__Exercise goal__:
Every line from the one containing "Open the search" to the end of the listing below should be transcribed exactly, and no line outside that span should appear.

__Source data__:

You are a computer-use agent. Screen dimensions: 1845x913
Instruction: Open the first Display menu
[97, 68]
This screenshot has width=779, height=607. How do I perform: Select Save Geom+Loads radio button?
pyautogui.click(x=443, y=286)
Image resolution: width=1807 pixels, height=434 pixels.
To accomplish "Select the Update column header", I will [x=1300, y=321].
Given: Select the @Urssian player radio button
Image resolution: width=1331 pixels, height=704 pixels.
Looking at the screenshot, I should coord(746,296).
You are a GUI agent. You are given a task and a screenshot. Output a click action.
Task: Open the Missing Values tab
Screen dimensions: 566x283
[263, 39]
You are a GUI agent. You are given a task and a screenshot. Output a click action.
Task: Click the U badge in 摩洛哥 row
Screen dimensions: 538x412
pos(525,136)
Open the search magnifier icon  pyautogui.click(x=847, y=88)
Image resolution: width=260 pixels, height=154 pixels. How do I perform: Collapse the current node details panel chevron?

__Finished exercise__:
Open the search magnifier icon  pyautogui.click(x=847, y=88)
Image resolution: width=260 pixels, height=154 pixels. How do I perform: Collapse the current node details panel chevron?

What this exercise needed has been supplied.